- **PROMPT**
Would you repeat every entry below word for word but drop the images?

- **EXCERPTED DATA**
*****

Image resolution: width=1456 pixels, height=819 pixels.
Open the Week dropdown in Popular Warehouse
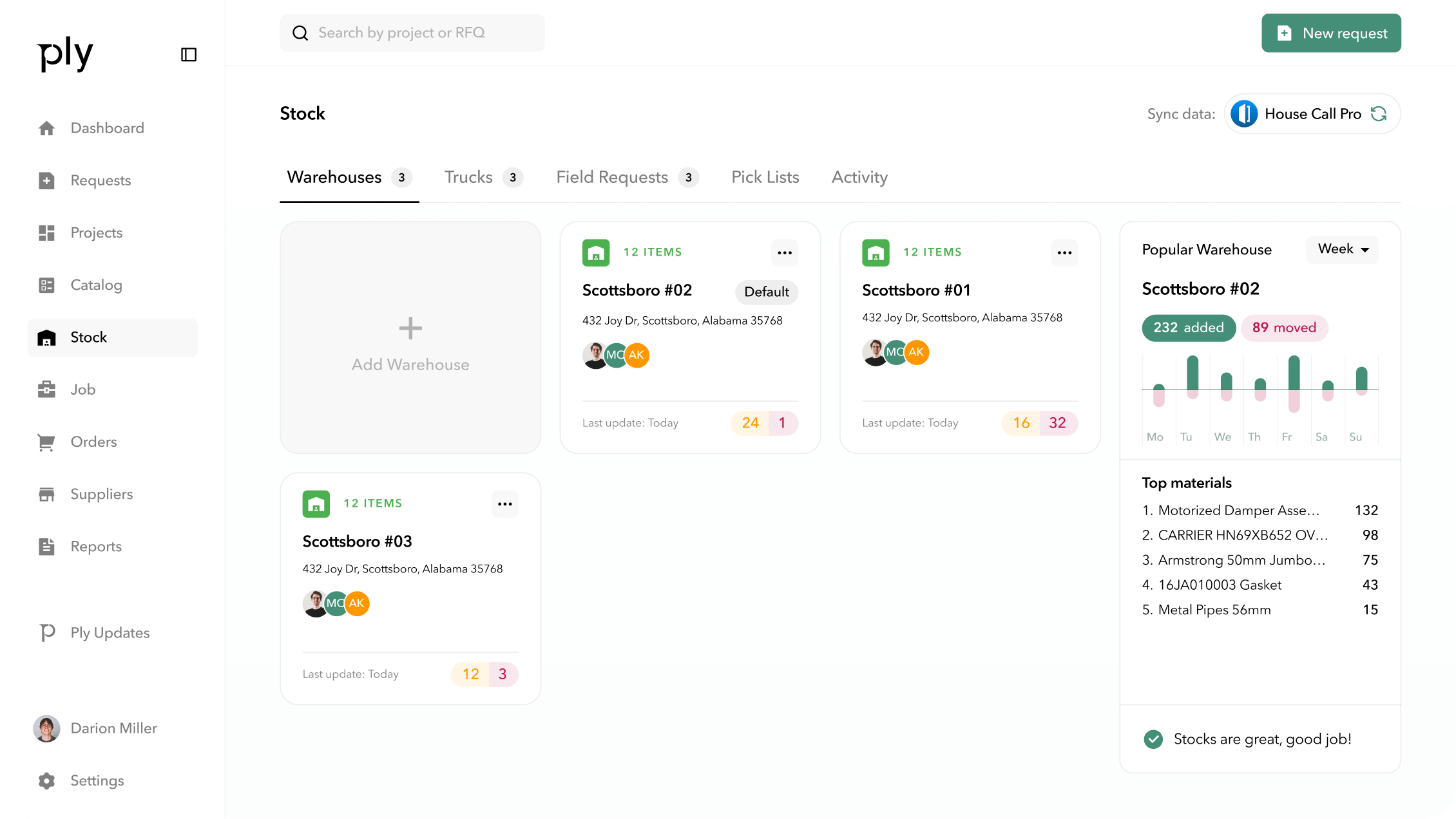point(1342,250)
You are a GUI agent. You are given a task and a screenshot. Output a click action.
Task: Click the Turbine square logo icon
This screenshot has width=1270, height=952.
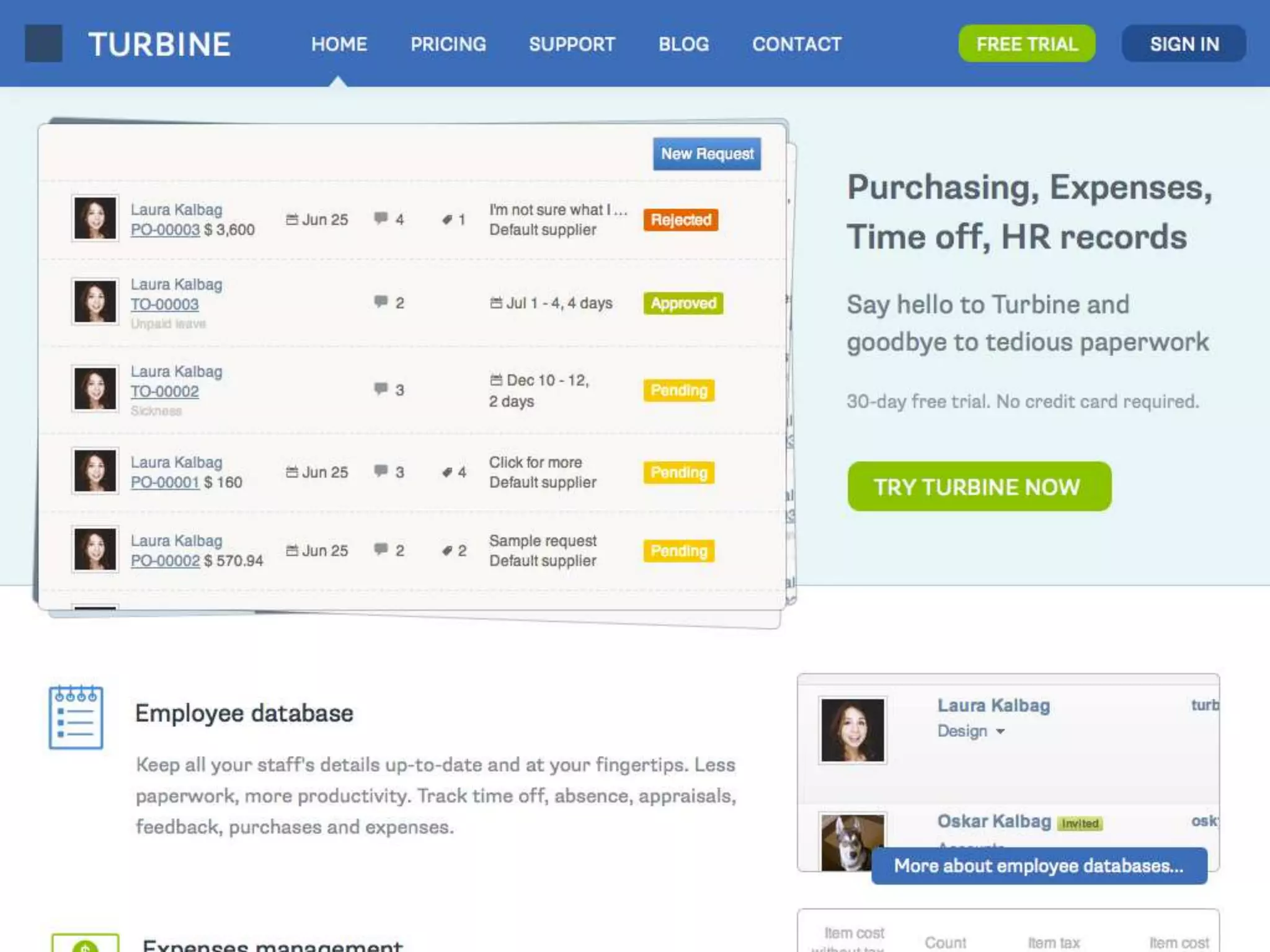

*****

- **SOLVED EXERCISE**
Image resolution: width=1456 pixels, height=819 pixels.
Open the Week dropdown in Popular Warehouse
point(1342,250)
You are a GUI agent. You are given a task and a screenshot. Output a click action.
Task: Click the Turbine square logo icon
This screenshot has width=1270, height=952.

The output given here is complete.